There is no reason, of course, that a series has to count on any determined, or even finite value—it can keep going without end. These series are called "infinite series" and sometimes they can even converge to a finite value, eventually becoming equal to that value as the number of items in your series approaches infinity (∞).

Examples[edit]

\sum_{k=0}^\infty r^k = \frac{1}{1-r}, \left| r \right| < 1

This example is the famous geometric series. Note both that the series goes to ∞ (infinity, that means it does not stop) and that it is only valid for certain values of the variable r. This means that if r is between the values of -1 and 1 (-1 < r < 1) then the summation will get closer to (i.e., converge on) 1 / 1-r the further you take the series out.

Linear Approximation[edit]

Student-t Distribution at various critical values with varying degrees of freedom.
v / α 0.20 0.10 0.05 0.025 0.01 0.005
40 0.85070 1.30308 1.68385 2.02108 2.42326 2.70446
50 0.84887 1.29871 1.67591 2.00856 2.40327 2.67779
60 0.84765 1.29582 1.67065 2.00030 2.39012 2.66028
70 0.84679 1.29376 1.66691 1.99444 2.38081 2.64790
80 0.84614 1.29222 1.66412 1.99006 2.37387 2.63869
90 0.84563 1.29103 1.66196 1.98667 2.36850 2.63157
100 0.84523 1.29007 1.66023 1.98397 2.36422 2.62589


Let us say that you are looking at a table of values, such as the one above. You want to approximate (get a good estimate of) the values at 63, but you do not have those values on your table. A good solution here is use a linear approximation to get a value which is probably close to the one that you really want, without having to go through all of the trouble of calculating the extra step in the table.


f\left(x_i\right) \approx \frac{f\left(x_{\lceil i \rceil}\right) - f\left(x_{\lfloor i \rfloor}\right)}{x_{\lceil i \rceil} - x_{\lfloor i \rfloor}} \cdot \left(x_i - x_{\lfloor i \rfloor}\right) + f\left(x_{\lfloor i \rfloor}\right)

This is just the equation for a line applied to the table of data. xi represents the data point you want to know about, x_{\lfloor i \rfloor} is the known data point beneath the one you want to know about, and x_{\lceil i \rceil} is the known data point above the one you want to know about.

Examples[edit]

Find the value at 63 for the 0.05 column, using the values on the table above.

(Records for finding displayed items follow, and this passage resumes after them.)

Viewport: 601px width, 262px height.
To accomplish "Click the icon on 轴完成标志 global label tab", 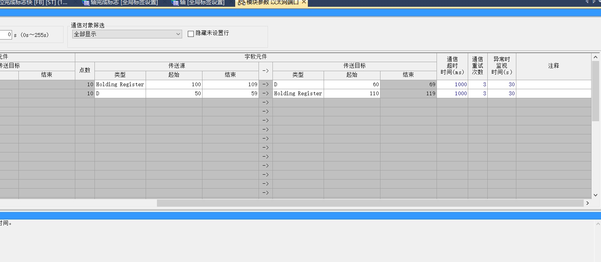I will pos(86,3).
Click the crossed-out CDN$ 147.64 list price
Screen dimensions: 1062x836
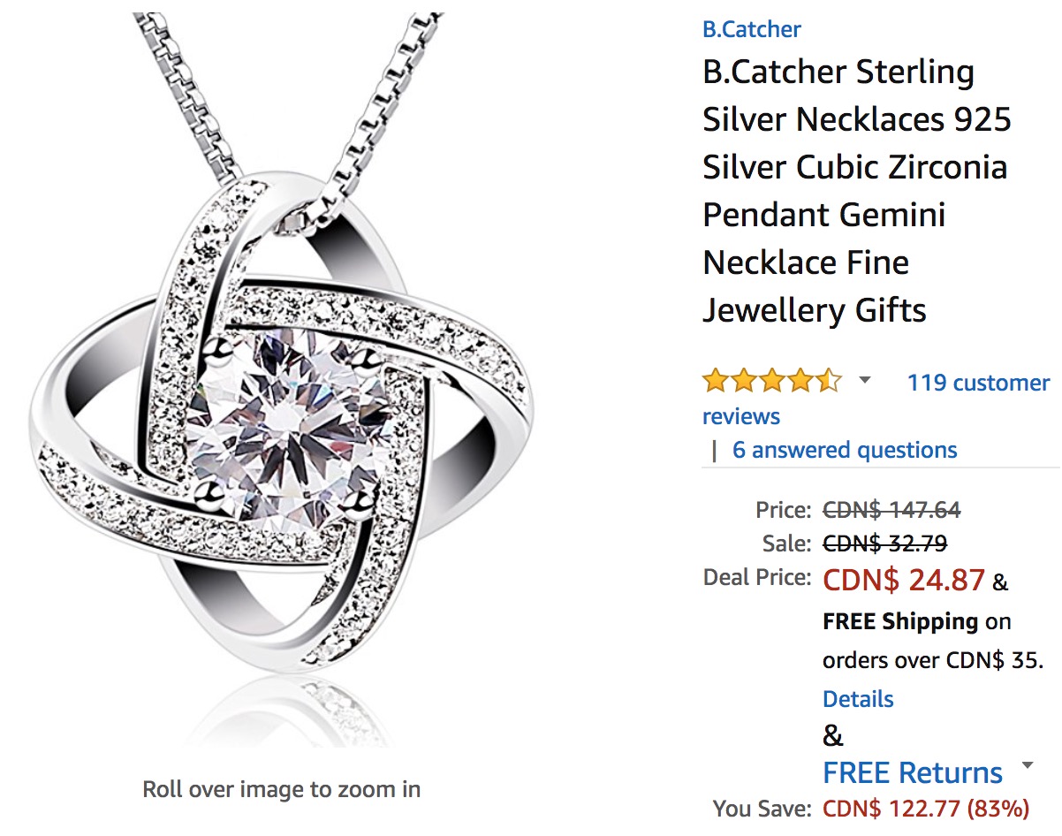click(891, 510)
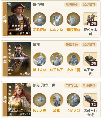Select the 加冕 skill icon
102x120 pixels.
pyautogui.click(x=56, y=100)
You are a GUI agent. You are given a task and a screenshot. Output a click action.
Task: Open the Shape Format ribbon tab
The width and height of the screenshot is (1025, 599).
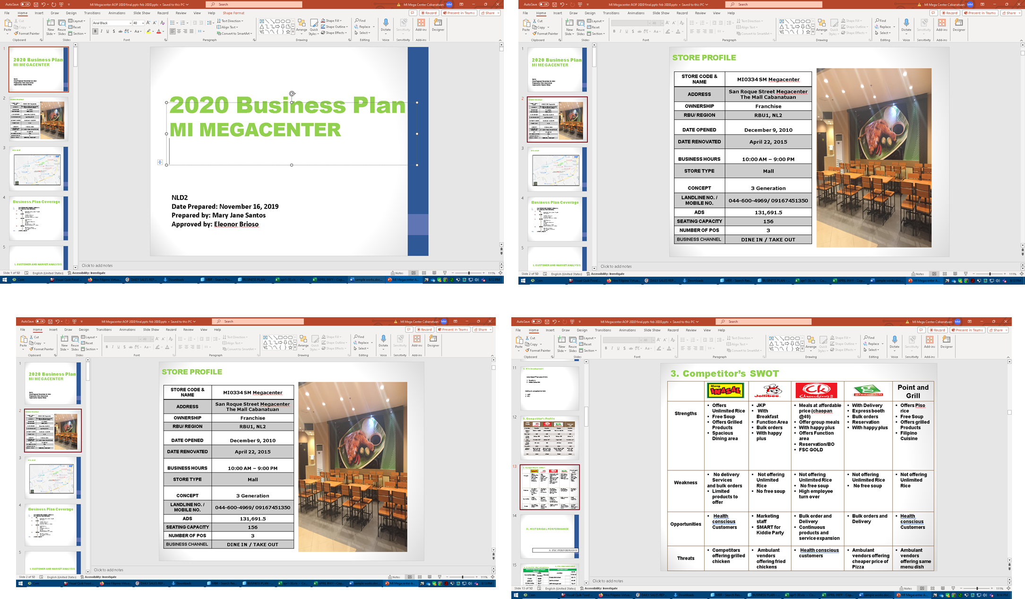pos(233,13)
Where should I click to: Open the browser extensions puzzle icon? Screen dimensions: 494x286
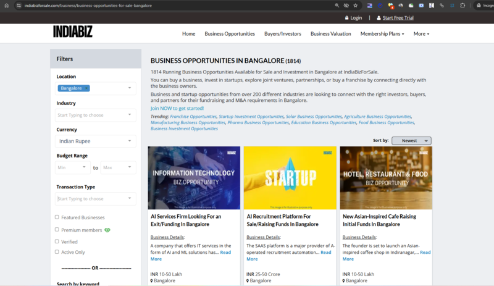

First we confirm on the above table that we need to approximate the value. If we know it exactly, then there really is no need to approximate it. As it stands this is going to rest on the table somewhere between 60 and 70. Everything else we can get from the table:

 


f(63) \approx  \frac{f(70) - f(60)}{70 - 60} \cdot (63 - 60) + f(60) = \frac{1.66691  - 1.67065}{10} \cdot 3 + 1.67065 = 1.669528

 

Using software, we calculate the actual value of f(63) to be 1.669402, a difference of around 0.00013. Close enough for our purposes.